EXTRACTED TEXT section start

Prater has master’s degrees from Columbia University (School of International and Public Affairs) and Syracuse University (S.I. Newhouse School) and a bachelor’s degree from Illinois State University.
David W. Fleming, Public Health–Seattle & King County, Washington
David Fleming is director and health officer for Public Health−Seattle & King County, a large metropolitan health department with 1,385 employees, 39 sites, and a budget of $318 million, serving a resident population of 1.9 million. Programs and services range from core prevention activities to environmental health, community-oriented primary care, emergency medical services, correctional health services, public health preparedness, and community-based public health assessment and practices.
Prior to assuming this role, Fleming directed the Bill & Melinda Gates Foundation’s Global Health Strategies Program. In this capacity, he oversaw the foundation’s portfolios in vaccine-preventable diseases, nutrition, newborn and child health, leadership, emergency relief, and crosscutting strategies to improve access to health tools in developing countries.
Fleming has also served as the deputy director of the Centers for Disease Control and Prevention and as the state epidemiologist of Oregon. He has published on a wide range of public health issues, and has served on a number of boards, commissions, and committees.
Fleming received his medical degree from the State University of New York Upstate Medical Center in Syracuse. He is board certified in internal medicine and preventive medicine and serves on the faculty of the departments of public health at both the University of Washington and the Oregon Health Sciences University.
Jane Graf, Mercy Housing Inc.
Jane Graf began her career in not-for-profit housing development in Oregon in 1978 through her involvement in housing issues affecting people with disabilities. In 1981, she founded Specialized Housing Inc., a not-for-profit housing development corporation that serves people with developmental disabilities throughout the state of Oregon.
In 1987, Graf joined Catholic Charities of the Archdiocese of San Francisco as the director of housing development and doubled its production of affordable housing over the next six years. In 1993, as part of a merger between the housing development department of Catholic Charities and Mercy Housing, Graf joined Mercy Housing as the president of the California region. Over the course of the last 17 years, her role at Mercy Housing has included responsibility for growing the entire western region, which consists of California, Washington, and Idaho. That oversight resulted in the development of more than 12,000 units of affordable housing in the three states.
Prior to being named COO and then president of Mercy Housing, Graf was the president of Mercy Housing California, which spans the state with offices in Los Angeles, West Sacramento, and San Francisco. During her tenure in California, Mercy Housing California has developed 120-plus multifamily properties and 3,000 affordable single-family homes for a total of 10,000 units of affordable housing in the state of California.
Current board affiliations include the following: president of the board of Jelani House Inc. of San Francisco; chair of the board of directors of Northern California Presbyterian Homes and Services; member of the Golden Gate Chapter of Lambda Alpha International; and member of the national housing cabinet for the American Association of Housing and Services for the Aging. Past board roles included ten years on the Affordable Housing Council of the San Francisco Federal Home Loan Bank and two years as chair; six years on the board of the Non-Profit Housing Association of Northern California and two years as president.
Graf received a master’s degree in public affairs from the University of Oregon and a bachelor of arts degree in sociology from the University of Minnesota.

EXTRACTED TEXT section end
RECORDS SUPPLIED section start

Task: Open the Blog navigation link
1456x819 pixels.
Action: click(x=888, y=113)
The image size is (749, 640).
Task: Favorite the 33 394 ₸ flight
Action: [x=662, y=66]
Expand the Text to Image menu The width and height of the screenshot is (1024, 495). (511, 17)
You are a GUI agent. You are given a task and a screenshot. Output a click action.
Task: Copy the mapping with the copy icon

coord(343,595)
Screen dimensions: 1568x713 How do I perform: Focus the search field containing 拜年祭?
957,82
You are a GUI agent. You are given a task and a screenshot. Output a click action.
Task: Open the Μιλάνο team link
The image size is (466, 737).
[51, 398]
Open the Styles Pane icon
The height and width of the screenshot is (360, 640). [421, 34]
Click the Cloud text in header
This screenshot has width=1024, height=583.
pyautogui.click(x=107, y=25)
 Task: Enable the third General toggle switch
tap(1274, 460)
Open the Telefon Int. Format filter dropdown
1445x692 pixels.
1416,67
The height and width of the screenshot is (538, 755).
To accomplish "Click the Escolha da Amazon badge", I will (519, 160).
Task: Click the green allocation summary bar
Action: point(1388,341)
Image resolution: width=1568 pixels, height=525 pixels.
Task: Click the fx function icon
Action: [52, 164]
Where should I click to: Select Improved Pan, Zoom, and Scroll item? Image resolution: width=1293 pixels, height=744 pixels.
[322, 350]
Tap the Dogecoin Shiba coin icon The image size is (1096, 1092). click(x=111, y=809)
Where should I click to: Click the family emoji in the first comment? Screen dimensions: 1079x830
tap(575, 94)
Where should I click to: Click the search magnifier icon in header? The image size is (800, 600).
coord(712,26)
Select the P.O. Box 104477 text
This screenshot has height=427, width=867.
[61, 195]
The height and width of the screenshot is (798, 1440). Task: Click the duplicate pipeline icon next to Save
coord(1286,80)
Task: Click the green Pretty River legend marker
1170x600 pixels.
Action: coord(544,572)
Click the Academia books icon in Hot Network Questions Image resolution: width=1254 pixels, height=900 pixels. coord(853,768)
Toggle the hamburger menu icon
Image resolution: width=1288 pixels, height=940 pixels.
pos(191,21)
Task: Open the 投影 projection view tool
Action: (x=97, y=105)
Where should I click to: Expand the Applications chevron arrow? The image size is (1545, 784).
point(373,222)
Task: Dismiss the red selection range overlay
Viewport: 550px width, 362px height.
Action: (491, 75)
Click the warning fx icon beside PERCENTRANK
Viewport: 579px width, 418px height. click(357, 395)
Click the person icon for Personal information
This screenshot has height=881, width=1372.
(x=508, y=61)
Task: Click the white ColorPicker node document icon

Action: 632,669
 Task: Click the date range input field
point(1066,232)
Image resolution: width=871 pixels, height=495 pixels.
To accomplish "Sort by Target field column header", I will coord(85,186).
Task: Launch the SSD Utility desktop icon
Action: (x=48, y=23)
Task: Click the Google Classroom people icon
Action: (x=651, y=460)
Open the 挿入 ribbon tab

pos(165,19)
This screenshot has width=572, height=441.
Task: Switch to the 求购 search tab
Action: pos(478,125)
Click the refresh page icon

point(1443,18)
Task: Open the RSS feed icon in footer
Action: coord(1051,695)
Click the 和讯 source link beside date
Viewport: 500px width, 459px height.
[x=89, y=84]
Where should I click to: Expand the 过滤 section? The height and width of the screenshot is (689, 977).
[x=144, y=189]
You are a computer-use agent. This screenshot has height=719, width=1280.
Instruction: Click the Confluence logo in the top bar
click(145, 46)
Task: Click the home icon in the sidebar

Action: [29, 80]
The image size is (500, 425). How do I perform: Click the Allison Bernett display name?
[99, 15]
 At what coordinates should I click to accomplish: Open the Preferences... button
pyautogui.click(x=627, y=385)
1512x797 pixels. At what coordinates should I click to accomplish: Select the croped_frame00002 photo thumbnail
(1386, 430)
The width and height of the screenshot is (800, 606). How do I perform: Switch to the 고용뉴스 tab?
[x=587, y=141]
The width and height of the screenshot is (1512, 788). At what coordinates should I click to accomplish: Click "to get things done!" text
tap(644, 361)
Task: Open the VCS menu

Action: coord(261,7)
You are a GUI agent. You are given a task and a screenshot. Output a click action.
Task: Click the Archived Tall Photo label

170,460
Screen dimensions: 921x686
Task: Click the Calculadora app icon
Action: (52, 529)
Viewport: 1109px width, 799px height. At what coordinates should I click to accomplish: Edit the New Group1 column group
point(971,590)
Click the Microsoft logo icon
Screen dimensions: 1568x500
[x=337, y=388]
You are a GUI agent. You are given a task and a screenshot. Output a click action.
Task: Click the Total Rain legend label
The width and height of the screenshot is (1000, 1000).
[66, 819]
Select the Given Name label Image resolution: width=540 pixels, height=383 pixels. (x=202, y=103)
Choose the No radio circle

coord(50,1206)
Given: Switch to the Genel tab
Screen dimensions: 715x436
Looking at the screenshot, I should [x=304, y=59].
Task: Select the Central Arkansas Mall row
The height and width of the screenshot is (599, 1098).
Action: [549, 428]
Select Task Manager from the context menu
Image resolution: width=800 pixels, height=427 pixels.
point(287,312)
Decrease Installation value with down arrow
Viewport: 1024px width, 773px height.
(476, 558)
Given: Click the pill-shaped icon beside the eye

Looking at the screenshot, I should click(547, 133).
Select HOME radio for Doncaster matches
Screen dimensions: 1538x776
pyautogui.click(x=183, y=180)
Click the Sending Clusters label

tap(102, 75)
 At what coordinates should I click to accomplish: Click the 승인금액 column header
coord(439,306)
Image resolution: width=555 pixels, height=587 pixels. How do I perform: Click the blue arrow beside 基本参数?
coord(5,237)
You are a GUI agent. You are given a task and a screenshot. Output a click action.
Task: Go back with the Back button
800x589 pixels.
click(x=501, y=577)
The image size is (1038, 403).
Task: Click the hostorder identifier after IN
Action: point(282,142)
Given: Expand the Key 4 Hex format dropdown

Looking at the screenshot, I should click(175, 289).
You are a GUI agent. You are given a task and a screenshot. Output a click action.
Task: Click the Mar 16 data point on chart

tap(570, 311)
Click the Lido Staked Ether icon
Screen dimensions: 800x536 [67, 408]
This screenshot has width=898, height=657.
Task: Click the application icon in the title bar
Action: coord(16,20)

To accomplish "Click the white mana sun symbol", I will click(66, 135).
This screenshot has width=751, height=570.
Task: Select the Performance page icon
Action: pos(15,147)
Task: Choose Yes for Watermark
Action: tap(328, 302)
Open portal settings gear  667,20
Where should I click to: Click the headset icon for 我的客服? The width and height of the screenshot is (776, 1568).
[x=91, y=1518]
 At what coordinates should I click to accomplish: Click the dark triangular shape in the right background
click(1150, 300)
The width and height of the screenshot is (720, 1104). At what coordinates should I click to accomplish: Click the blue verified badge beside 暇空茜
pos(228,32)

RECORDS SUPPLIED section end

:: TASK STATEMENT ::
According to the biographies, in what year did Jane Graf found Specialized Housing Inc.? The lines come from a different source than the text.

:: OUTPUT FOR THIS TASK ::
1981